Ayah, ibu. Saya sudah bilang sama Dia supaya selalu memberi kalian rasa bahagia yang tak berkesudahan. Saya juga sudah minta Dia untuk menyetip kesalahan-kesalahan kecil yang pernah kalian bikin. Misalnya, memarahi Esti dengan menabok-nabok pantatnya saat dia masih kecil dulu, melarang si bungsu ini berhujan-hujan, memarahi si bungsu karena sering pulang larut, memarahi lantaran si bungsu merusakkan panci.

Tetapi ayah, ibu, saya juga bilang terimakasih sama Dia karena sudah memberikan kalian untuk saya dan Esti. Elusan kasih kalian. Kebesaran hati kalian. Kecupan tengah hari kalian. Dalam dua tangan yang menari di atas keyboard computer ini, juga menitis darah kalian.

Saya menangis. Sampai butiran bening ini habis.

Sejatinya tabungan selama seminggu ini bukanlah tabungan tangisan yang akan saya pecah di depan rumah ayah dan ibu. Ini adalah tabungan rindu. Hanya saja, saya tidak pernah tahu mengapa saya masih terus saja menangis saat mengunjungi mereka.

(ps: saya meninggalkan buku saya di rumah. Ayah dan ibu harus baca ya!)

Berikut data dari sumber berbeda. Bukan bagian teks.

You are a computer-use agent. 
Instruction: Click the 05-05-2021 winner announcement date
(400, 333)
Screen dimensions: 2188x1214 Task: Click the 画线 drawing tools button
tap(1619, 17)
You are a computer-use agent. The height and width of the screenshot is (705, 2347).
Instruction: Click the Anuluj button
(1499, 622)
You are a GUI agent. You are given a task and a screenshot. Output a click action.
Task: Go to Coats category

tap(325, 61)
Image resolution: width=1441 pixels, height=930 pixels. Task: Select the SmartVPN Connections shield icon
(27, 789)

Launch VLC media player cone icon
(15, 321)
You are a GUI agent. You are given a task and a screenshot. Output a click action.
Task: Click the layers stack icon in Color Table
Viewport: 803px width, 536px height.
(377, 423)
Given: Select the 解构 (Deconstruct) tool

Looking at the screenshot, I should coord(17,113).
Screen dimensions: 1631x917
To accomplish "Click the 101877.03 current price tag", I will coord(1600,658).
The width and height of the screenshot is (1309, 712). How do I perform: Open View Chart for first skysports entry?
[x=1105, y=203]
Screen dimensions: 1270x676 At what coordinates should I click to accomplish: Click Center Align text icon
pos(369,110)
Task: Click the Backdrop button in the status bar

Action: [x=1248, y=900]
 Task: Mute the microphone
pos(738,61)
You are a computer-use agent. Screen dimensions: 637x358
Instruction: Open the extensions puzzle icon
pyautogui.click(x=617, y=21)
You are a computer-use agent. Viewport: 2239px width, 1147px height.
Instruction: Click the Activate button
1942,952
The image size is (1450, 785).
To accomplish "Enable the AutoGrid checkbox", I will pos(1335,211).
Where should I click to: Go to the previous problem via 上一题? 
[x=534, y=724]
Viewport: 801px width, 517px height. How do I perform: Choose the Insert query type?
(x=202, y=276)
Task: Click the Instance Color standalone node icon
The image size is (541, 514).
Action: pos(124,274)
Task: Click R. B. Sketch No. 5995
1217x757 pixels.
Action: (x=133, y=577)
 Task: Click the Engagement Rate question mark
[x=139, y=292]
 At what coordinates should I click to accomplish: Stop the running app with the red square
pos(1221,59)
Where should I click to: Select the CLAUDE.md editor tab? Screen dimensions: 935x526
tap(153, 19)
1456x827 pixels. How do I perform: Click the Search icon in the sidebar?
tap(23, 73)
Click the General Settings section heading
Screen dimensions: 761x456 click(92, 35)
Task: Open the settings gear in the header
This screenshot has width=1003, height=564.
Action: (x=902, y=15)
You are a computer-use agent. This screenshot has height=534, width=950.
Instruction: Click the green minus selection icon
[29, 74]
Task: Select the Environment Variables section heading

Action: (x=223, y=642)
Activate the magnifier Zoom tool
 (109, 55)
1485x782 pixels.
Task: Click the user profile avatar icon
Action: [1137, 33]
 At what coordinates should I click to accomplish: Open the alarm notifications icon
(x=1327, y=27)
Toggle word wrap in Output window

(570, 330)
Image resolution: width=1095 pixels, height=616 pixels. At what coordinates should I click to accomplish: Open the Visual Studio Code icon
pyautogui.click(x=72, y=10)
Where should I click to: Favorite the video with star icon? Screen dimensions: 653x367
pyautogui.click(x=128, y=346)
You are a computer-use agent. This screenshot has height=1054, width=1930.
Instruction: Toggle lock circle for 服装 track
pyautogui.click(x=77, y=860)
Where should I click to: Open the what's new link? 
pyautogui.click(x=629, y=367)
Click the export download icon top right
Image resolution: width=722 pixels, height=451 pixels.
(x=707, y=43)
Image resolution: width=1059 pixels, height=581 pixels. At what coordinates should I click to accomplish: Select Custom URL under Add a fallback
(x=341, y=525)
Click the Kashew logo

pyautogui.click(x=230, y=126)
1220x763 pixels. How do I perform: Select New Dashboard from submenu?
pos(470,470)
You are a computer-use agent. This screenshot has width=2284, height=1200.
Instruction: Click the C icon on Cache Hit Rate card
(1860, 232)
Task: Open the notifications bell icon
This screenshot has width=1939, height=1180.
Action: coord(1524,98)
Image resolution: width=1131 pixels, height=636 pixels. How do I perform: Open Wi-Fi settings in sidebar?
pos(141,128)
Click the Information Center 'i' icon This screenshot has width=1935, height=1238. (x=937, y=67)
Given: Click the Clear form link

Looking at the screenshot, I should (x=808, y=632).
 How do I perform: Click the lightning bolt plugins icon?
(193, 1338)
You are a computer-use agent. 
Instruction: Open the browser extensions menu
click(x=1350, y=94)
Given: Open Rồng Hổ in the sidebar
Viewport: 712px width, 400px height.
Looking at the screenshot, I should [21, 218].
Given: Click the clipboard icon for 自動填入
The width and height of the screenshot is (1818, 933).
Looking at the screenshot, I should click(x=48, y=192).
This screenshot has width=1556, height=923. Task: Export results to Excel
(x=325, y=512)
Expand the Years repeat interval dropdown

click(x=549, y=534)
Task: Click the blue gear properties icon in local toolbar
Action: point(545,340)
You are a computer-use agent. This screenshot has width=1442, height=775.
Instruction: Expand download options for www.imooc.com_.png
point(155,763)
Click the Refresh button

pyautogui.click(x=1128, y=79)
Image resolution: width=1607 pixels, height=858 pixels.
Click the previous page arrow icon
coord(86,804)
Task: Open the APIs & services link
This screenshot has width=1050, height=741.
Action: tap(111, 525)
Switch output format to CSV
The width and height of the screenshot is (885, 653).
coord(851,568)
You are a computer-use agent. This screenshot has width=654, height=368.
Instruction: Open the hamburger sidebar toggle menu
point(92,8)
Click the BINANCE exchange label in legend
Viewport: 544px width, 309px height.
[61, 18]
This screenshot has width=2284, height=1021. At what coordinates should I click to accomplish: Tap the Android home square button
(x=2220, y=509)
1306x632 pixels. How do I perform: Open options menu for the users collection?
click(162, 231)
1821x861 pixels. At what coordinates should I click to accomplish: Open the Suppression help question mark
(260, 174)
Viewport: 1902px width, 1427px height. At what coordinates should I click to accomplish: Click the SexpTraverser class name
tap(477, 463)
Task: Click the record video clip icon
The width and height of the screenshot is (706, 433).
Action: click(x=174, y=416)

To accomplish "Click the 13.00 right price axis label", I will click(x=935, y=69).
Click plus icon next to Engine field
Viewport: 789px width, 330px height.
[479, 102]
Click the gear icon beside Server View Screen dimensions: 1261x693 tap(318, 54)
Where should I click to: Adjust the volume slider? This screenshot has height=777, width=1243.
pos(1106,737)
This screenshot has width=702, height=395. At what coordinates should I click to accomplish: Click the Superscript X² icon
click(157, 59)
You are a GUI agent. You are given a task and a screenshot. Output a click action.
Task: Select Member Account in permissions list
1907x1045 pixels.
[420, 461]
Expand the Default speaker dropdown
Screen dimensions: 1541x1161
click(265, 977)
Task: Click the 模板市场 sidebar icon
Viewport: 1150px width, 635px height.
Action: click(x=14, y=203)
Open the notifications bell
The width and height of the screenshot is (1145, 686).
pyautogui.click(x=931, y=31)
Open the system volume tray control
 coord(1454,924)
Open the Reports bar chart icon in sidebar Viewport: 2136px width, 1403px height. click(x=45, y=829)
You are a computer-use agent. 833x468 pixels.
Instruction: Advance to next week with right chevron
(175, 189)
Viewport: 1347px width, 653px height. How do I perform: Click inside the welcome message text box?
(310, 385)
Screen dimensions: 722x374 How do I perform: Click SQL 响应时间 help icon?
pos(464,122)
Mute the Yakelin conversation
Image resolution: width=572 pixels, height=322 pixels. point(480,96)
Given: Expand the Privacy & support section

2007-03-12  »  femi adi soempeno

Talkback x 3

  1. cyn
    21 March 2007 @ 7:19 pm

    *sepichles* ….
    andai bisa menitikan air mata untuk saat mencari kelegaan

  2. musafir muda
    22 March 2007 @ 5:52 am

    Aku jarang menangis. Lupa menangis. Amnesia menangis. Saat jiwa kakek meloncat dari tubuh rentanya, aku tidak menangis. Saat adikku mengerang kesakitan lantaran ulu hatinya terbakar alkohol, aku tidak menangis. Saat ibuku menangis, aku tidak menangis. Aku memilih beku. Aku mencoba mengingat-ingat kapan terakhir aku menangis. Aku ingat sepotong waktu saat senyap dan kosong menjadi tamu di penghujung malam. Waktu itu, mataku becek oleh butiran kristal basah. Tapi, aku lupa aku menangisi apa atau siapa? Yang jelas, waktu itu aku pernah menangis…

  3. cyn
    24 March 2007 @ 9:36 pm

    2 musafir muda: been there n fortunately.. still doing that.. (tidak bisa menangis)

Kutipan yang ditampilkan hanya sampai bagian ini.